Once the line with "Task: Switch language to English flag" has been located in the records below, set down that line and all subsequent lines exactly, omitting the pictures.

Saved entries
-=-=-

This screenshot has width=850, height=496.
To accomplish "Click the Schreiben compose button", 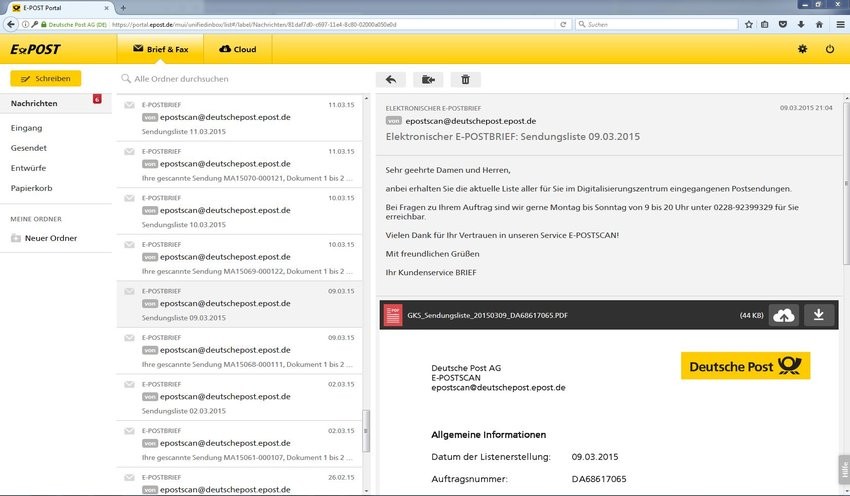I will (x=46, y=79).
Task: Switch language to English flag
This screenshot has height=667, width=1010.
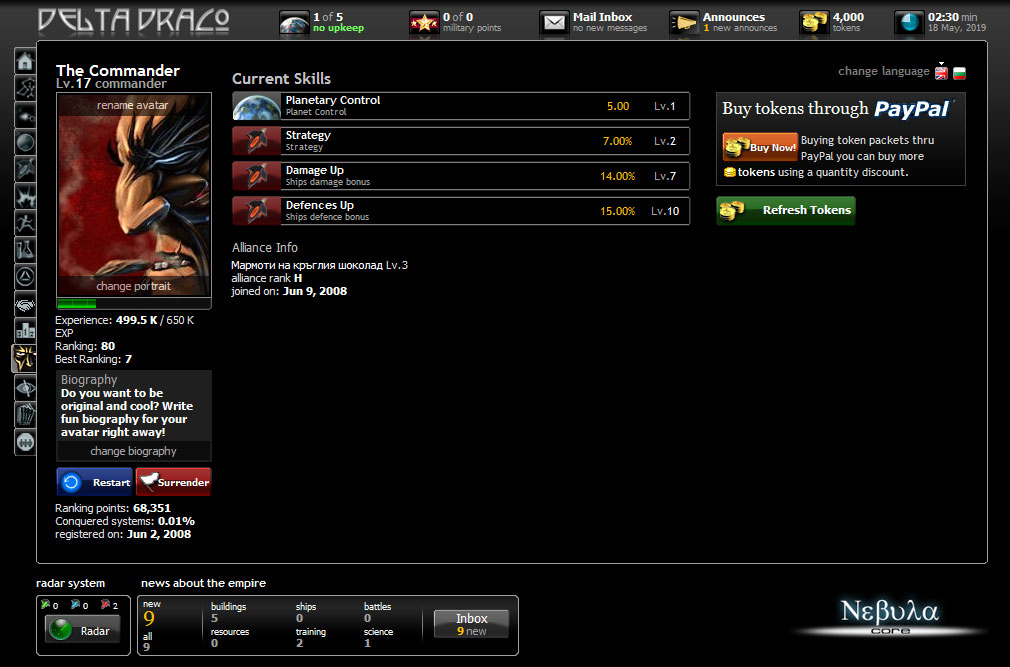Action: 941,73
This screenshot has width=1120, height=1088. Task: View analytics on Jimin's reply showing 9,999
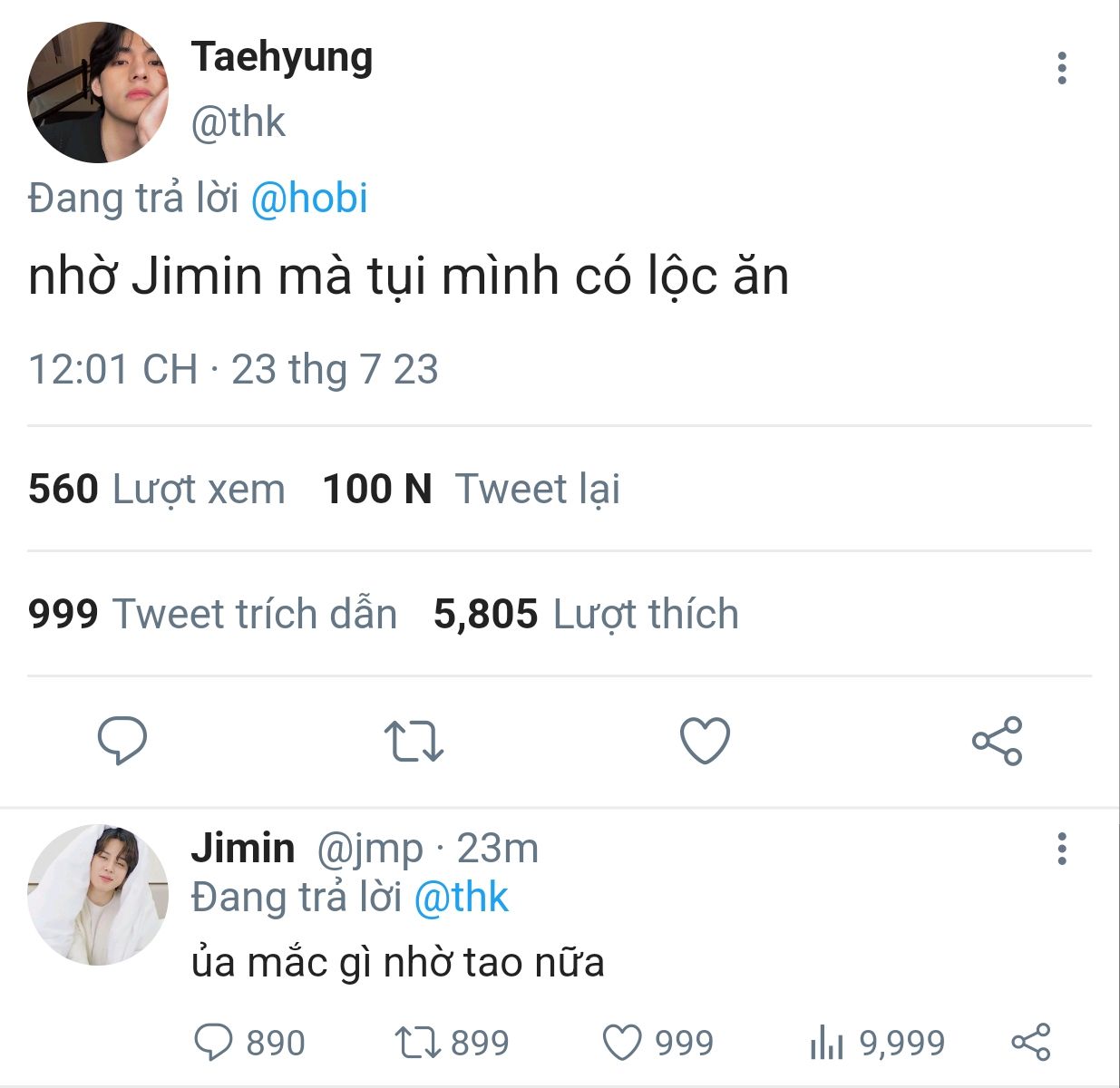point(826,1043)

-=-=-

:: Your solution ::
Task: Switch language to English flag
This screenshot has height=667, width=1010.
Action: 941,73
This screenshot has width=1120, height=1088. Task: View analytics on Jimin's reply showing 9,999
point(826,1043)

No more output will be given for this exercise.